O Instituto Chico Mendes de Conservação da Biodiversidade (ICMBio) intensificou as ações de educação ambiental, fiscalização e diálogo com operadores de turismo em Fernando de Noronha após mais um incidente envolvendo a interação entre humanos e fauna marinha. A medida foi adotada depois que a advogada Tayane Dalazen foi mordida por um tubarão-lixa durante um mergulho realizado na sexta-feira, 9 de junho, na área em frente à Associação Noronhense de Pescadores (Anpesca), no Porto de Santo Antônio, uma das regiões mais movimentadas do arquipélago.
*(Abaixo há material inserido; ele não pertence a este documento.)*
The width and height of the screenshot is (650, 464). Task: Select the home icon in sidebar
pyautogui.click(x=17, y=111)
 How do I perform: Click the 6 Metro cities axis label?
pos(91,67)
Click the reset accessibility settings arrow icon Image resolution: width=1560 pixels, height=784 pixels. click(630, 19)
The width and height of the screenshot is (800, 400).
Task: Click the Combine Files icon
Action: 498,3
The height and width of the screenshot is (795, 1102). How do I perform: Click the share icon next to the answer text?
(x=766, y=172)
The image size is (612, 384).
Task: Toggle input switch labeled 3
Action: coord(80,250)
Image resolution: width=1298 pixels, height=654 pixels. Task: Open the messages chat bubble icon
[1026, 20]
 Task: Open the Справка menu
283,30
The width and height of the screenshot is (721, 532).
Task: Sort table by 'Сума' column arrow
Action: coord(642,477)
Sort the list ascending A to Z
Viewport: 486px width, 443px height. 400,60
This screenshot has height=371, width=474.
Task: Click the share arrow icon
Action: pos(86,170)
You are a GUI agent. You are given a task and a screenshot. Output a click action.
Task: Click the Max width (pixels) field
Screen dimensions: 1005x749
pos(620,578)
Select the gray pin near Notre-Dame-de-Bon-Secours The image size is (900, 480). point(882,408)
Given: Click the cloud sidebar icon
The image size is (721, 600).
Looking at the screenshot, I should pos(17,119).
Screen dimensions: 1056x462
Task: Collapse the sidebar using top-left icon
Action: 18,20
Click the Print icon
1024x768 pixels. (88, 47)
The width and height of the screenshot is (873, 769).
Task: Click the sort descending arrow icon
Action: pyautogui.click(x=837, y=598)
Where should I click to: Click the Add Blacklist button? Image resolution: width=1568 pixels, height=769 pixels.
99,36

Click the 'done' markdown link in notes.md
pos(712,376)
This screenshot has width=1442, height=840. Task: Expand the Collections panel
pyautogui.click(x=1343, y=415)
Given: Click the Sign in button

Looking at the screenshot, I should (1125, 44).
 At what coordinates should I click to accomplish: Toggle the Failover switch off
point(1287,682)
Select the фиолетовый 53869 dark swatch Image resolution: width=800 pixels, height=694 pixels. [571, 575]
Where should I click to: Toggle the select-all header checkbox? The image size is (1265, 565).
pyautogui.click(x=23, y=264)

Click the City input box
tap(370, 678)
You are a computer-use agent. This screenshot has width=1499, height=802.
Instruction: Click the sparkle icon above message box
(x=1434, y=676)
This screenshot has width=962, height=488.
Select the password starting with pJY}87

Este foi o quarto caso de mordida registrado em apenas três meses, o que acendeu um alerta entre as autoridades ambientais responsáveis pela gestão da unidade de conservação. Após o incidente, a turista foi encaminhada ao Hospital São Lucas, onde recebeu atendimento médico, medicação e passou por avaliação clínica. Sem complicações graves, ela foi liberada e retornou para São Paulo no domingo, dia 11.
Em nota, o ICMBio reforçou que alimentar tubarões ou qualquer animal silvestre é uma prática irregular e altamente prejudicial, pois altera o comportamento natural das espécies. Segundo o instituto, esse tipo de conduta faz com que os animais passem a associar a presença humana à oferta de alimento, o que aumenta significativamente o risco de acidentes, tanto para os visitantes quanto para a própria fauna local. No caso dos tubarões-lixa, espécie comum em Noronha e considerada geralmente dócil, a mudança de comportamento pode torná-los mais reativos e imprevisíveis.
Além de ampliar as ações educativas junto aos turistas, o ICMBio informou que mantém diálogo constante com operadores turísticos, guias, empresas de mergulho e condutores locais, buscando alinhar práticas responsáveis e compatíveis com a preservação ambiental. O órgão também destacou que penalidades administrativas são aplicadas sempre que práticas proibidas são identificadas, incluindo autuações e outras sanções previstas na legislação ambiental.
Como parte desse esforço de articulação, ainda nesta semana será realizada uma reunião institucional com representantes do Conselho Noronhense de Turismo (Contur), da Associação das Empresas de Mergulho de Fernando de Noronha (Alamar) e da Associação dos Condutores e Divulgadores de Informações Turísticas de Fernando de Noronha (Acitur). O encontro tem como objetivo aprimorar a coordenação das ações preventivas, orientar os operadores turísticos e reforçar a importância do comportamento responsável em áreas onde há presença frequente de tubarões e outras espécies marinhas.
O ICMBio também reiterou uma série de recomendações aos turistas e profissionais do turismo, entre elas: nunca alimentar animais silvestres, sejam aves ou espécies marinhas; não jogar restos de comida na água; manter todo o lixo dentro das embarcações; não entrar no mar portando alimentos; evitar a aproximação de animais de grande porte; denunciar práticas irregulares e seguir rigorosamente as boas práticas ambientais durante passeios, mergulhos e atividades náuticas.
Apesar das medidas anunciadas, até o momento o ICMBio não se manifestou sobre as imagens que circulam nas redes sociais, nas quais um condutor aparece batendo em um tubarão momentos antes do ataque à turista, nem apresentou uma avaliação técnica detalhada sobre o incidente específico. O silêncio sobre esse ponto tem gerado questionamentos de especialistas e da opinião pública, que cobram esclarecimentos e eventual responsabilização caso sejam confirmadas irregularidades.
O episódio reforça o desafio permanente de conciliar turismo, segurança e conservação ambiental em Fernando de Noronha, um dos principais destinos ecológicos do Brasil, onde a convivência harmoniosa entre seres humanos e vida silvestre depende diretamente do respeito às normas ambientais e do comportamento consciente de todos os envolvidos.